La radice più antica, come dicevo, risale agli anni ’30. “Il seme dello shadow banking – scrive la Fed è stato piantato 80 anni fa, con la creazione delle GSE” che furono inserite nel Federal Home loans banks. Il FHLB fu una conseguenza del Federal Home loan bank act varato nel 1932 per far fronte alla pesante depressione seguita alla crisi del ’29. Lo scopo di questa normativa era creare istituzioni pubbliche capaci di far arrivare liquidità (quindi prestiti) a basso costo ai cittadini, in particolare per i loro mutui. I partecipanti al FHLB potevano intrattenere rapporti solo con le banche partecipanti al sistema, non quindi direttamente con i privati.

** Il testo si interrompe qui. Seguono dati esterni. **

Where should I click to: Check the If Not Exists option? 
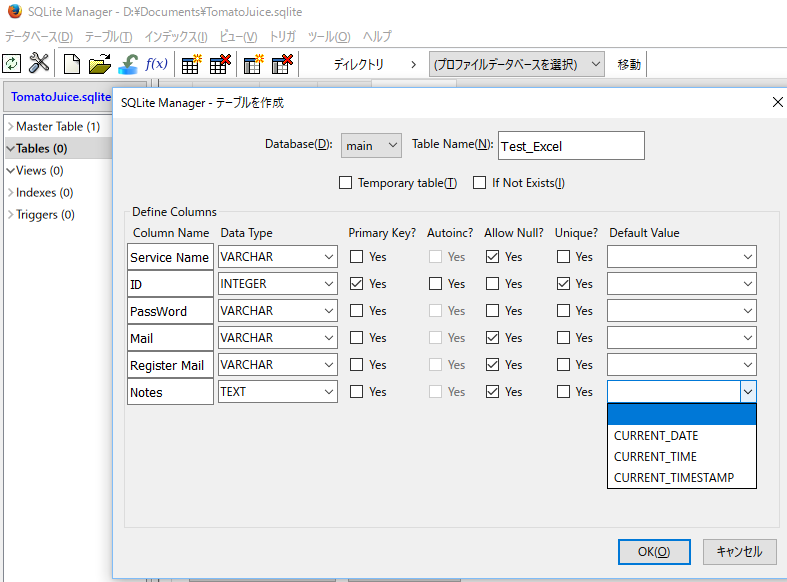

Un ruolo di spicco, relativamente al mercato dei mutui, fu assegnato a Fannie Mae, una società pubblica fondata nel ’38, a cui si affiancarono più tardi (1970) una società simile, Freddie Mac e Ginnie Mae (1968). Ma in generale, spiega la Fed, tutte le GSE “hanno avuto un impatto notevole sul modo in cui le banche hanno iniziato a finanziarsi e hanno condotto la credit transformation“.

Quindi per uscire da una crisi (la grande depressione) si mettono in piedi meccanismi capaci di stimolare l’erogazione del credito. Si pianta un seme che, più tardi, provocherà un’altra crisi. Questa lezione della storia proprio non riusciamo a impararla.

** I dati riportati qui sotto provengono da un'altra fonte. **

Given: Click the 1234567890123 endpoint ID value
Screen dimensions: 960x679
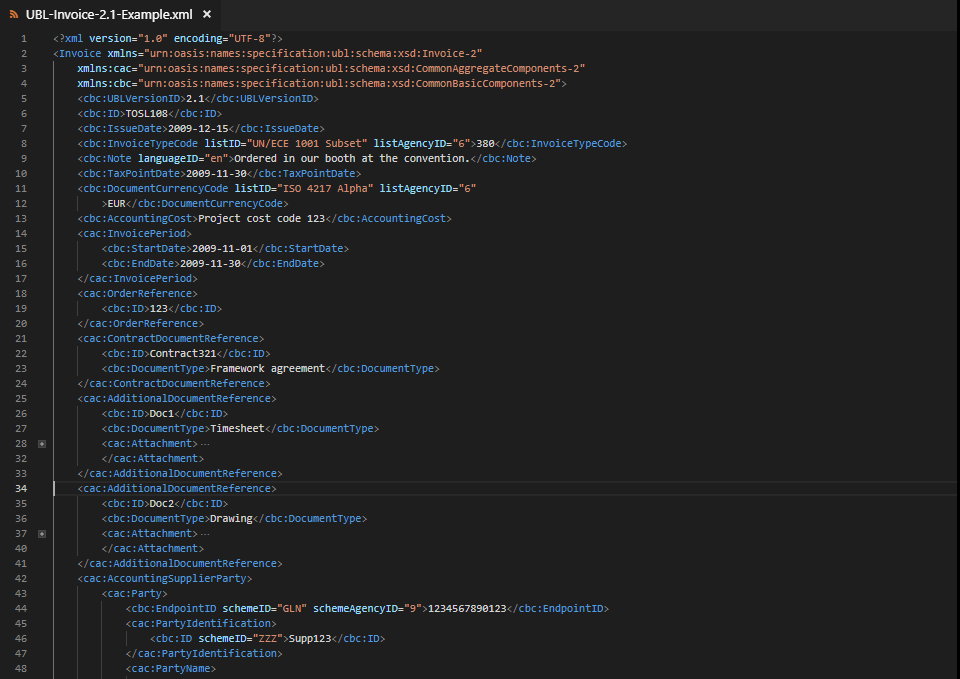Looking at the screenshot, I should click(x=468, y=608).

In cosa consisté questa “rivoluzione”? Principalmente nel fatto che le FHLB sono state i primi “immagazzinatori” di prestiti che poi venivano impacchettati e smerciati. Per dirla con le parole della Fed, “Fannie Mae e Freddie Mac sono state la culla del modello di intermediazione originate-to-distribute del credito cartolarizzato”.

Se ricordate la catena sottostante al modello dello shadow banking, l’intervento delle FHLB si situa al secondo anello della catena, ossia nella fase successiva alla concessione del credito da parte della banca commerciale. I partecipanti al FHLB immagazzinano i crediti concessi dalle banche ripagandole con l’emissione di obbligazioni (agency debt, discount notes) che contenevano la garanzia dello Stato, e quindi con un alto merito di credito.

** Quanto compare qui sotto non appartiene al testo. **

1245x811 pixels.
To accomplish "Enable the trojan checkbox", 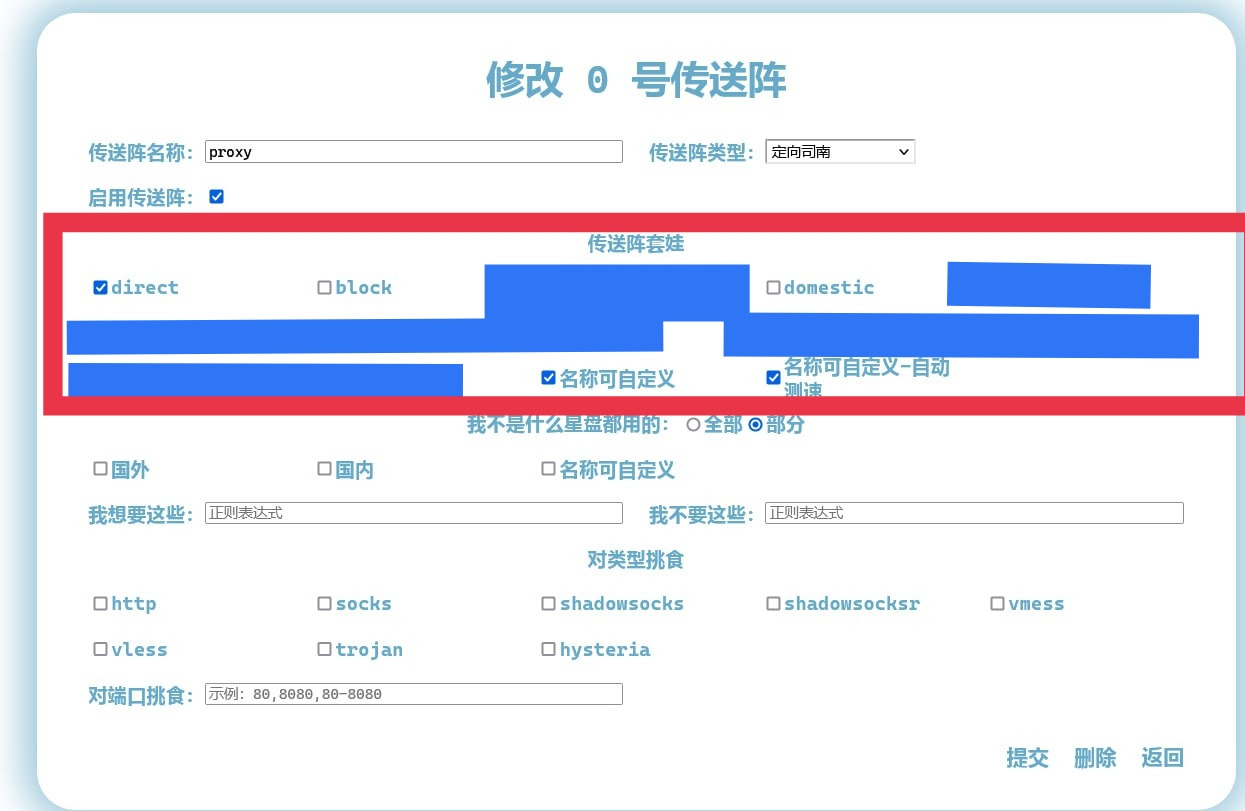I will click(324, 650).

Fannie Mae e Freddie Mac intervenivano nel terzo anello della catena, ossia l’emissione di ABS, attraverso il mercato del TBA, finanziati con l’emissione di agency MBS, ossia di obbligazioni con sottostante mutui immobiliari. In tal modo le obbligazioni contenute in questi titoli cartolarizzati venivano trasferiti (pass) dalla banca originaria (primo anello della catena) attraverso (trough) l’agenzia governativa (GSE) al mercato degli investitori. Ciò spiega perché queste obbligazioni vengano assimilate fra le cosiddette pass-trough security. Per chi non lo sapesse, TBA sta per To Be Announced, ossia una classi di titoli che vengono “annunciati” 48 prima la loro emissione e commerciati, su lotti di minimo un milione di dollari, sulla base di una semplice promessa. Un altro miracolo del concetto di credibilità che regge la finanza.

Gli acquirenti di questi Abs (per lo più agency debt) sono brokers o investitori come gli Mreit che abbiamo conosciuto di recente. Costoro (quarto anello della catena) immagazzinano questi titoli finanziandone l’acquisto con ABCP (asset back commercial paper) o attingendo al mercato dei repo. Dopodiché questi strumenti vengono di nuovo impachettati (resecuritizatrions) in CMOs (collateralized mortgage obligation) da altri operatori (quinto anello della catena) che, dulcis in fundo, li rivendono alle GSE, cioé alle agenzie statali (fra le quali ci possono essere le stesse Fannie Mae e Freddie Mac) che hanno originato il primo ABS.

Il corto circuito perfetto che, di fatto, socializza le perdite quando ci sono (come infatti è successo nel 2008) e privatizza i guadagni.

Queste agenzie, per finanziarsi emettono altro debito (agency debt) che viene piazzato sul mercato dei capitali (wholesale funding), forte com’è di una doppia garanzia statale, quella originaria e quella “ricomprata”. Il guadagno di queste GSE arriva dalla maturity transformation (ossia dal fatto che giocano sulle diverse scadenze). Ma “a differena delle banche – scrive la Fed – le GSE non si finanziano con i depositi dei risparmiatori ma sul mercato dei capitali, dove emettono debito a lungo e a breve termine”.

Vi è più chiaro adesso perché nel 2008 Fannie Mae e Freddie Mac hanno fatto crash?

Con l’aggravante, sottolinea la FEd, che “le funzioni di funding esercitate dalle GSE sono diventate il modello del wholesale funding market”. La lezione, insomma, l’hanno imparata tutti.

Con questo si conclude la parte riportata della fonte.